Hesabım
    Yeşil Yaban Arısı
    BEYAZPERDE ELEŞTİRİSİ
    4,0
    Çok İyi
    Yeşil Yaban Arısı

    Yeşil Yaban Arısı

    Yazar: Oktay Ege Kozak

    Yeşil Yaban Arısı'nın en büyük problemi Yeşil Yaban Arısı'nın kendisi. Süperkahraman camiasında 30'lu yılların radyo serisi ve 60'lı yılların Bruce Lee'li televizyon dizisinden tanınan kahramanın yüksek bütçeli bir Hollywood filmine uyarlanması neredeyse 20 yıl süren zorlu bir yolculuk olmuş.

    Zamanında neredeyse George Clooney ve Mark Wahlberg tarafından canlandırılmış olan mirasyedi milyoner suç savaşçısı Britt Reid rolünün dönüp dolaşıp aylaklar kralı Seth Rogan'a verilmesi, hatırı sayılır bir uyuşmazlık oluşturuyor.

    Bunun üzerine, senaryonun daha önce Çok Fena ve Pinapple Express'i yazmış olan Rogen ve yazar partneri Evan Goldberg'e verilmesi de yaraya tuz döküyor. Senaryonun yer yer gayet uyuşuk, yer yerse genelde aksiyon sahnelerinde bulunan, en basitinden "bulmuşsun, cılkını çıkar" olarak tanımlayabileceğimiz aşırı abartı sahneleri karmakarışık, uyumsuz bir "otçu süperkahraman filmi" ortaya koyuyor.

    Yanlış anlaşılmasın, Rogen ve Goldberg'in sinemasını sevenlerdenim. Karşınızda, Çok Fena'yı 2007 yılının en iyi 4. filmi seçmiş bir eleştirmen duruyor.

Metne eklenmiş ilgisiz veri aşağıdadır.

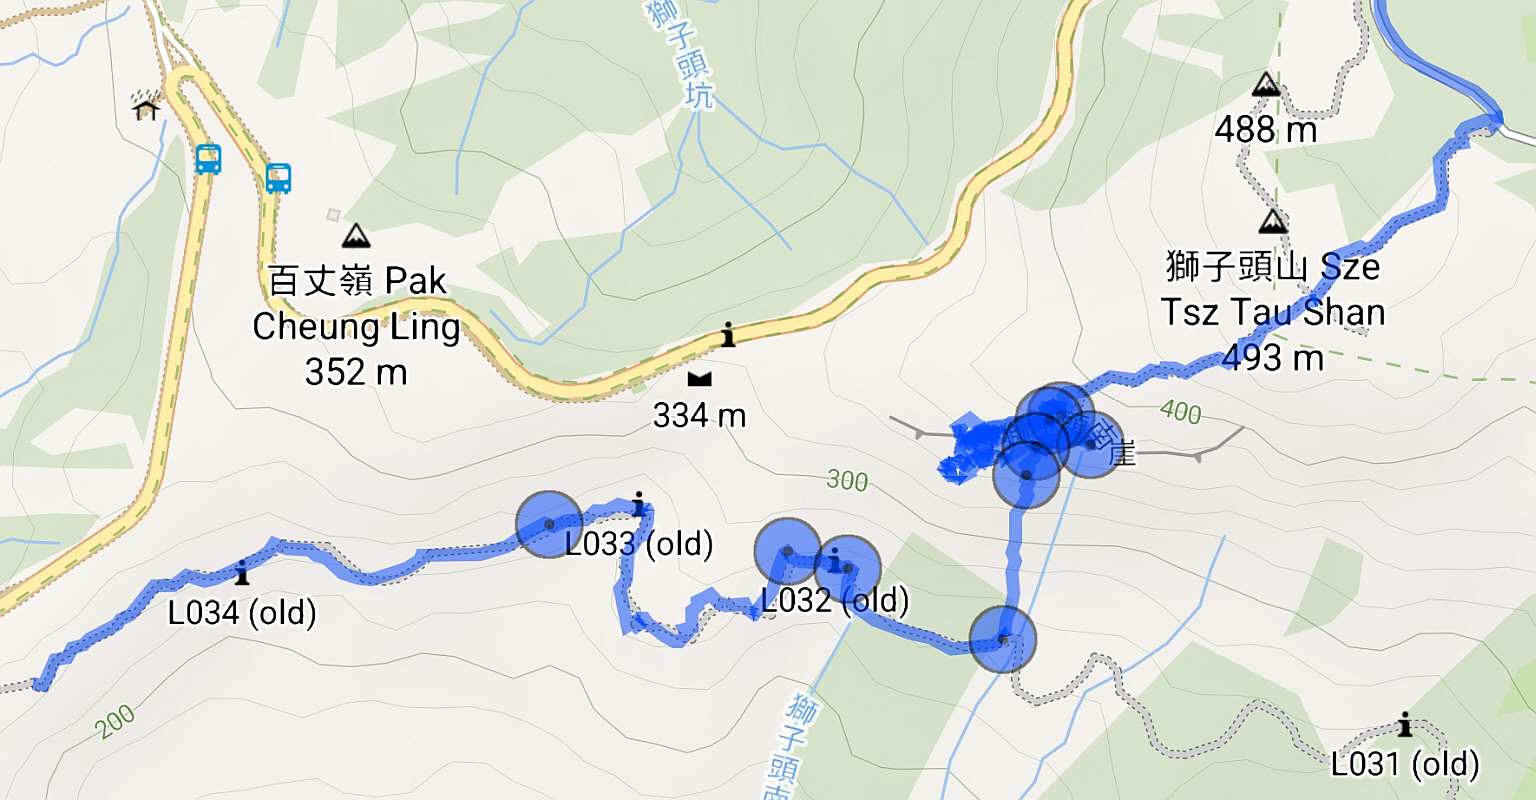Image resolution: width=1536 pixels, height=800 pixels.
Task: Select blue waypoint circle above L032 label
Action: (x=788, y=551)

Fakat ne kadar Christopher Nolan ve Christian Bale'in Çok Fena'yı yeniden çekmesini iştahla beklemiyorsam, Yeşil Yaban Arısı'na da o düzeyde bir tepki verdim.

    Anlıyorum tabii, Rogen ve yönetmen Michel Gondry daha değişik, daha kendinden haberdar, ironik esprilerle dolu, yer yer parodiye kaçan orijinal bir süperkahraman komedi/macerası ortaya koymaya çalışıyor. Britt'in aptal süperkahramanlar hakkında verdiği monolog, kendi gaz silahıyla kendini vurup 11 gün uyuyakalması filmin hafif ve kendini fazla ciddiye almayan yaklaşımını destekliyor.

    Yeşil Yaban Arısı'na en azından artık iyice bayatlamış bu türe taze bir yaşam aşılamaya çalıştığı için bir kaç artı puan vermek lazım. Çünkü kendimizi kandırmayalım, bu çeşit bir yaklaşımı gelecek aylarda vizyona girecek Thor ve Kaptan Amerika'da bulmayacağımız ortada.

    Yeşil Yaban Arısı'nın hikayesi gazete sahibi babası hazin bir arı sokmasından öldükten sonra babasının mirasıyla ne yapacağını şaşıran tembel partici Britt'in uzak doğu dövüş sanatları ustası ve mekanik dahi Kato (Jay Chao) ile Los Angeles'i suçtan kurtarmaya çalışması etrafında kurulu.

    Filmin en büyük kozu, Asyalı şarkıcı Chao'nun canlandırdığı Kato. Gondry'nin Kato'nun gözünden aksiyonu yavaşlatıp görüntülere 70'ler stili katmanlar eklediği muazzam dövüş sahneleri neredeyse bilet parasına yeter. Kato, her adımda Britt'i ölümden kurtarmasıyla beraber Yeşil Yaban Arısı'nın bütün arabalarını ve kıyak cihazlarını yaratmakla kalmıyor, mükemmel görünüşlü kahve bile yapıyor.

    Durum bu olunca Yeşil Yaban Arısı'nın kendisine ne ihtiyacımız var? Anlıyoruz tabii, bu süperkahraman prototipine antitez olması planlanan bir karakter. Fakat Tony Stark da benzer bir yaklaşımla yaratılmış. Aralarındaki en büyük fark ilk Demir Adam filminde Stark'a verilen karakter gelişiminin Yeşil Yaban Arısı'na verilmemesi. Bu gelişim problemi en çok dövüş sanatlarında eğitimsiz olan tembel karakterin tek bir açıklama olmadan birden dövüş ustasına dönüşmesinde kendini gösteriyor.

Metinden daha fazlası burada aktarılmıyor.